Chinua Achebe, Il crollo, Edizioni e/o, 1976
Achebe è uno dei più importanti scrittori africani in lingua inglese, insignito di innumerevoli premi letterari oltre che di lauree honoris causa da più di 30 università di diversi paesi. Questo suo romanzo d’esordio, pubblicato nel 1958 , è una pietra miliare nella letteratura africana . Tradotto in 50 lingue è una lettura consigliata nelle scuole di mezzo mondo. Non sapevo tutto questo quando mi sono accostata casualmente a Things fall apart (il titolo originale). Achebe narra la storia di Okonkwo, un self made man e uomo di potere, diremo oggi, in un piccolo villaggio africano alla fine dell’Ottocento: Umuofia, nella Nigeria orientale, abitata dal gruppo tribale degli Igbo. Leggendo sono rimasta affascinata dalla capacità dello scrittore di descrivere quel micro-cosmo da un punto di vista inusuale, almeno all’epoca in cui scrisse Il crollo: quello della popolazione e della cultura locali – una cultura che ai rappresentanti delle forze coloniali che si confrontarono con essa doveva apparire repellente, come del resto appare ancora adesso inspiegabile in molti suoi tratti a noi lettori occidentali.
Achebe non scrive un trattato di etnologia, ma semplicemente racconta, in maniera solo apparentemente semplice ed elementare, diversi episodi della vita di Okonkwo.
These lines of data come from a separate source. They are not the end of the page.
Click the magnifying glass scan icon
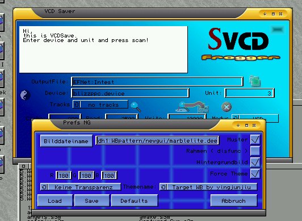click(136, 107)
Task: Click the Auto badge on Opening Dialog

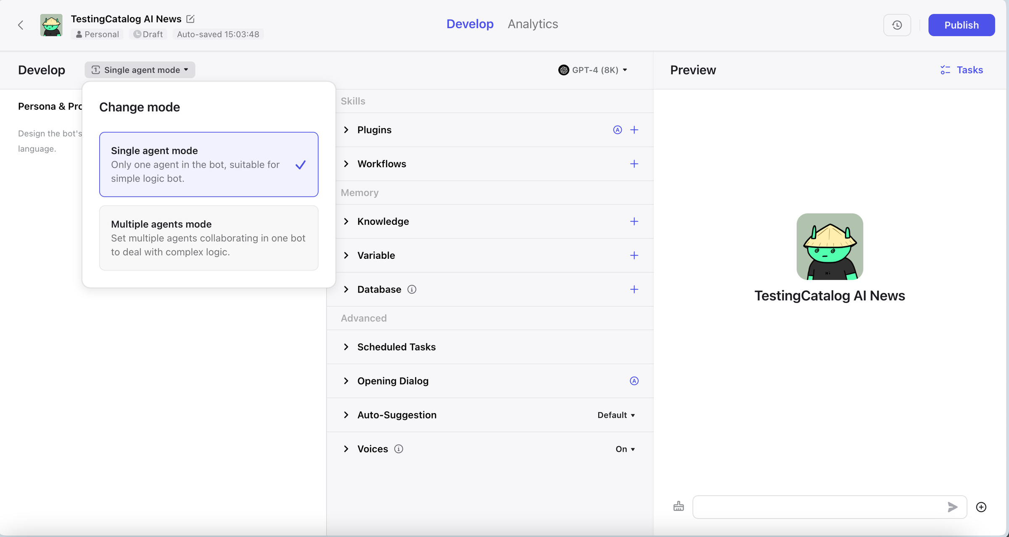Action: (634, 381)
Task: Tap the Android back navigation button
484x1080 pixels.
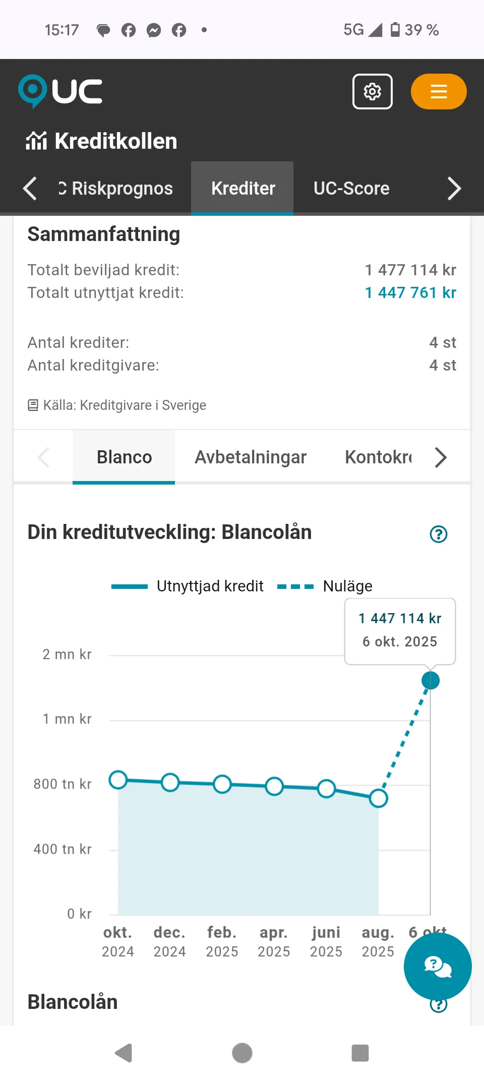Action: (x=124, y=1053)
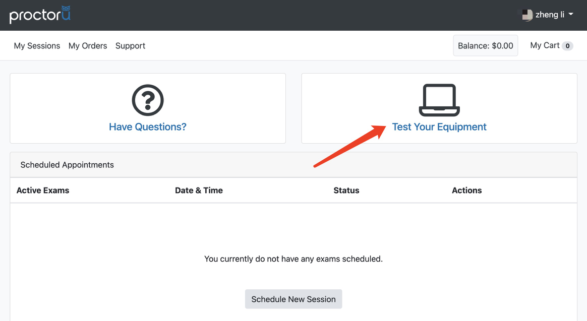The image size is (587, 321).
Task: Click the Actions column header
Action: (x=466, y=190)
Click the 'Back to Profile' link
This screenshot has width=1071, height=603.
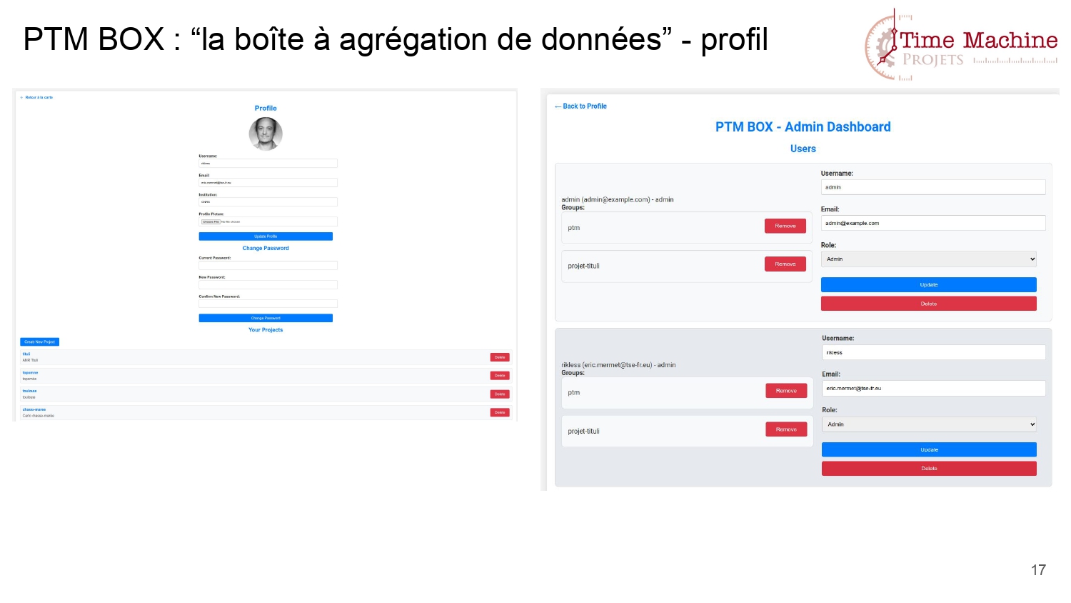581,106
Ricorrendo spesso all’ inesauribile messe di proverbi Igbo e alle storie orali tramandate attraverso le generazioni, descrive una società tribale articolata e ben strutturata che, pur essendo a volte brutalmente violenta e dominata dalla superstizione , si fondava su un sistema complesso di tradizioni, usanze, costumi e, soprattutto, valori , che ne costituivano il collante . In sostanza, secondo Achebe, gli Igbo di fine Ottocento avevano sviluppato una cultura propria, non meno forte di quella degli europei che sarebbero arrivati di lì a poco. Entrano in scena i rappresentanti coloniali e quel mondo, di cui Okonkwo è ostinato difensore, crolla. Il punto è che quando due sistemi così differenti si contendono il potere, la storia finisce ineluttabilmente in tragedia.
Achebe, figlio di un pastore protestante e nipote di uno dei primi nigeriani convertiti al cristianesimo, non giudica. Non parteggia per l’una o l’altra cultura. Più che criticare gli europei, appare piuttosto condannare il comportamento dei neri che si misero al loro servizio diventando gli zelanti esecutori di una politica di annientamento culturale.
Proprio per rappresentare questa equidistanza di pensiero, Achebe dipinge un protagonista che non suscita particolare empatia : Okonkwo, orfano di madre e con un padre pigro e pieno di debiti, ha lottato fin da piccolo per sopravvivere, giurando a se stesso di risalire la china fino ai vertici del clan e di buttarsi alle spalle la pessima reputazione del padre . Ne è scaturito un uomo arrabbiato, duro con se stesso e con i familiari. Un campione di lotta e un guerriero apparentemente forte, in realtà insicuro e ossessionato dal fantasma del padre. La tragedia sociale dell’estinzione della cultura precoloniale degli Igbo si intreccia con la tragedia personale di quest’uomo, che di quella cultura è il simbolo.
Il crollo è stato pubblicato poco prima che la Nigeria raggiungesse l’indipendenza, quando il paese era di nuovo alla vigilia di grandi e imperscrutabili cambiamenti, anche culturali. Ed Achebe aveva in mente soprattutto la propria gente quando lo scrisse. “ Mi basterebbe che i miei romanzi ( specie quelli ambientati nel passato) insegnassero ai lettori che la loro storia – con tutti i suoi difetti – non è stata una lunga notte di pratiche selvagge da cui gli europei li hanno salvati in nome di Dio” , osserva in una delle sue interviste.